Deflated

Sep 18, 2006 01:50

In the past 15 minutes or so I have killed 4, countem 4, mosquitos in my room.  I don't know where they're coming from, but I will not take this assault lying down any longer!  I have exacted my revenge on 3 FEmales (thanks Tim) and one male (a killing I felt a twinge of guilt making, knowing that the gigantic boy mosquitos are actually harmless, but I had to make my point!), and will probably continue on my rampage into Inbal's bathroom, where her method of dealing with the excessively large and horrifying mosquito problem is "turn off the light and hope it's not there in the morning".  Oh Inbal.

We initiated the new E8 babies on friday night...there was some elaborate a cappella style hazing going on but I was already mildly intoxicated at that time..so I just remember yelling at Casey for "hurting my babies!"  while he yelled at them for not singing notes correctly as they sat blindfolded on the couch.  It was a brief but successful time: I think we're going to have fun with this group.
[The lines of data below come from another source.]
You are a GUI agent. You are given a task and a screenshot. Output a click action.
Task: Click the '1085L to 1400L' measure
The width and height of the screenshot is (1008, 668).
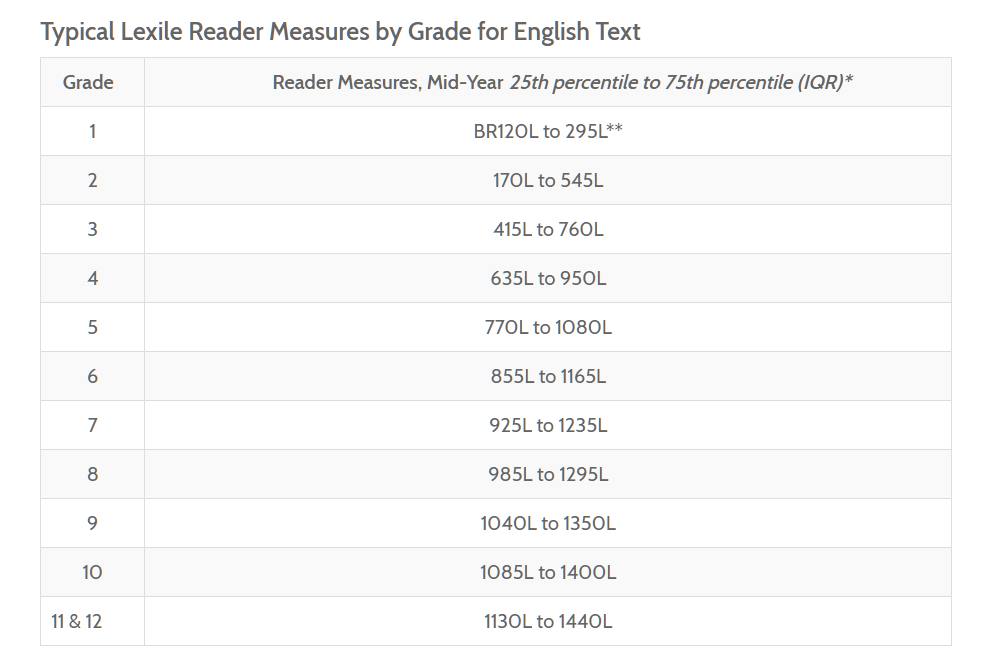click(x=548, y=572)
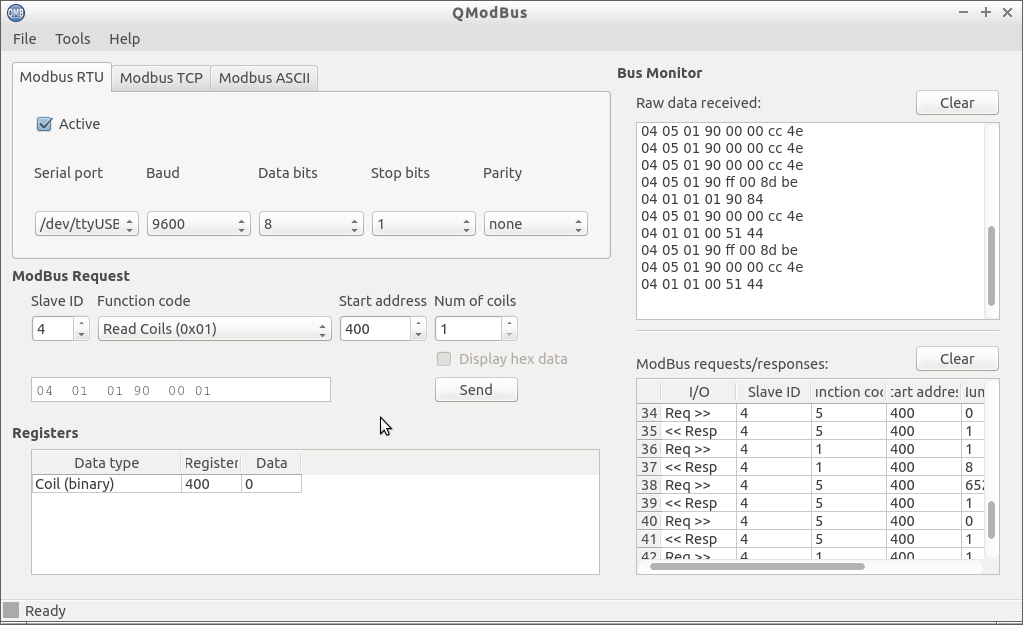The height and width of the screenshot is (625, 1023).
Task: Click the raw data vertical scrollbar
Action: pos(991,265)
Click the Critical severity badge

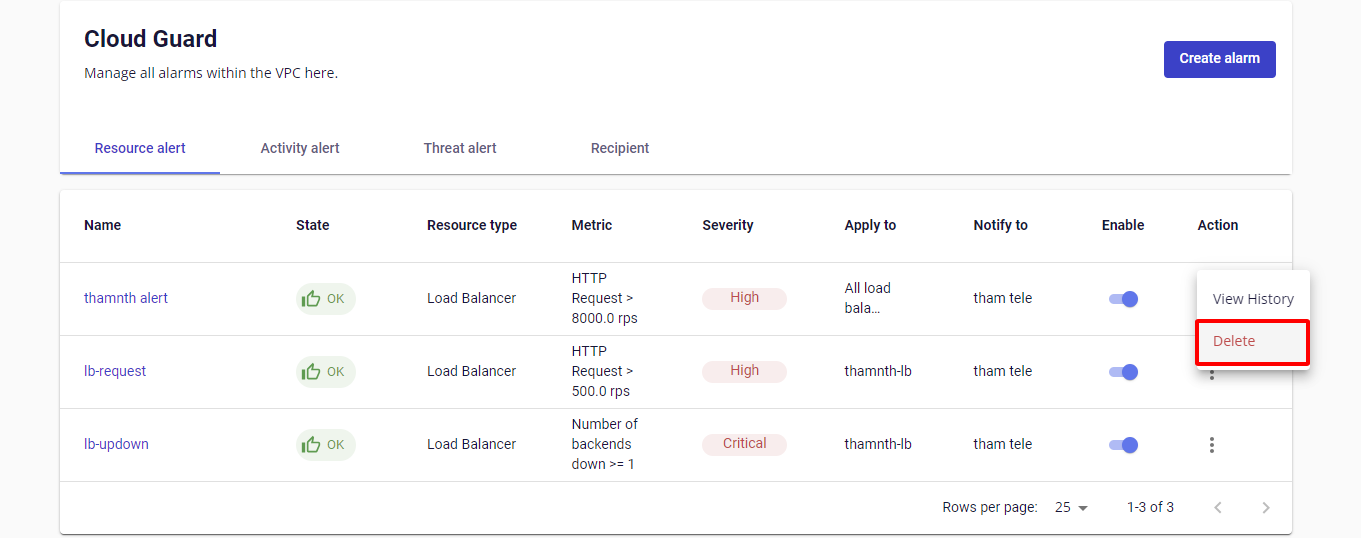[x=744, y=444]
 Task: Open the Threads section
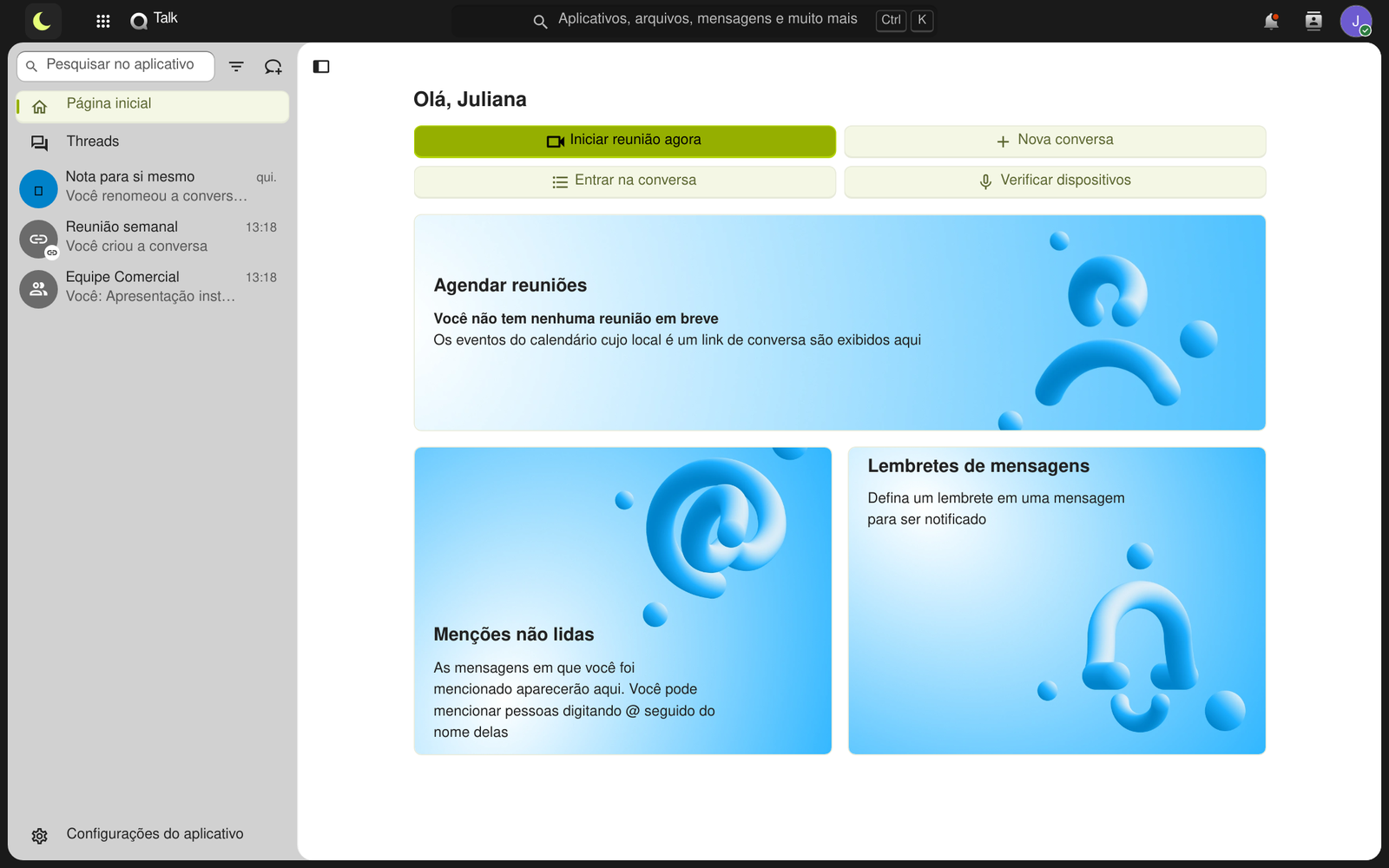point(153,142)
Lately, it seems I can't do anything right.  From baking, to singing, to being a well-rounded, educated person, to arranging, to teaching said arrangements, even to my social interactions: I am frequently lacking.  I can't pinpoint what is so wrong: I have so little to do that the resulting laziness causes me to do everything half-assed?  I have too much time to think, honestly, and it's bad for me to over analyze everything in my life so much.  Last year when i was in duress I was able to find solace in others: this year it doesn't help, but rather serves as a momentary distraction.  I don't even want to talk: I feel so unnecessarily whiny that it only makes me feel worse.  Don't get me wrong: I'm still having fun spending time with friends...it's just that sometimes I come home and I get sad and I wish I could figure out why.  Perhaps it has to do with worry for the future, for the loss of this life I've made.  I worry about changes to come, changes that have already occurred that I'm still trying to deal with .  I worry about everything and end up making things worse for myself...it's silly.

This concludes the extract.